Le Colombier de Puyvert

Gallimard
Parution
On retrouve dans Le colombier de Puyvert les personnages picaresques méditerranéens chers à Gabriel Audisio, tels qu'on les rencontrait déjà dans Les compagnons de l'Ergador.
Sauveur, chef d'une petite bande de sympathiques aventuriers, les avait menés à travers mille péripéties, des environs de Marseille à la Corse, en passant par les Baléares et l'Algérie.
Dans ce nouveau roman, nos aventuriers vont aller de la Corse à la Grèce, en passant par l'île d'Elbe, Piombino, Naples, Brindisi... Que cherchent-ils donc?
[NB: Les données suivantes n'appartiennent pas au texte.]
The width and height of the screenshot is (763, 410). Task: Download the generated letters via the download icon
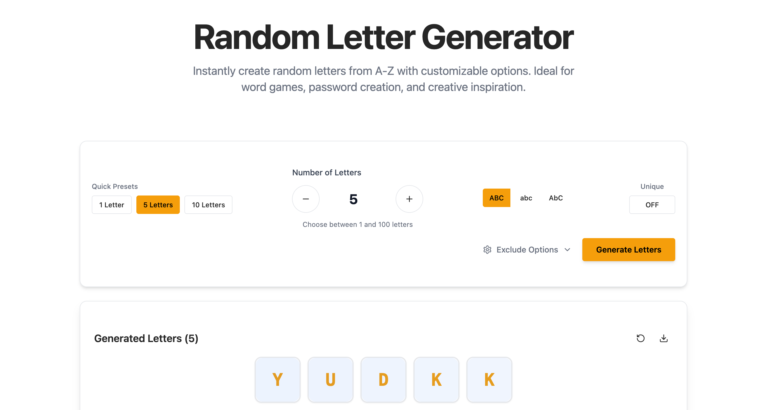pyautogui.click(x=663, y=338)
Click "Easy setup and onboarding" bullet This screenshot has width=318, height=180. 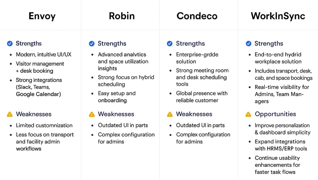point(116,97)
Une île. Quelle île? Une île où ils pourront vivre librement, sans contraintes légales. Autant dire une chimère...
Ils s'en apercevront quand ils auront finalement échoué sur le pauvre îIot de Cratéros-Ia-Fenouillère, perdu au fond de l'archipel des Cyclades, après avoir traversé des aventures d'un comique souvent truculent.
Alors le climat du livre se transforme. Sauveur voit se défaire la communauté fraternelle dont il avait rêvé, il voit mourir d'abord le vieux Cuscute, un érudit semble-fou qui représentait peut-être le dernier exemplaire de la fantaisie individualiste. Il voit mourir ensuite sa propre mère, qui représentait la vieille sagesse provençale.
Nous sommes en 1932. Le monde entre dans sa grande division. Des compagnons de Sauveur, les uns vont vers les milices totalitaires, les autres vers la révolution prolétarienne. Et Sauveur reste seul, provisoirement du moins. Il devient l'image même de l'intellectuel qui ne peut pas encore «choisir». Dans une ardente méditation, au creux du colombier de Puyvert déserté des oiseaux (ce colombier existe bel et bien du côté du Luberon), Sauveur cherche passionnément à résoudre ses contradictions, à retrouver cet équilibre propre au génie méditerranéen, qui sauvera peut-être le monde, cette «pensée de midi» comme dit Camus, de « midi-le-juste» comme disait Valéry, qu'Audisio Iui-même a cherchée dans ses essais.
Pourtant la gravité de cet épilogue n'est nullement pessimiste. La confiance en l'homme demeure intacte. Nul doute qu'à l'heure de la vérité, Sauveur sera «du côté de l'homme»... Et les lecteurs seront sans doute sensibles au ton de cet ouvrage, qui, indifférent à la mode, mêle le rire le plus franc aux chagrins les plus purs, et qui fait preuve, au total, d'une excellente santé morale.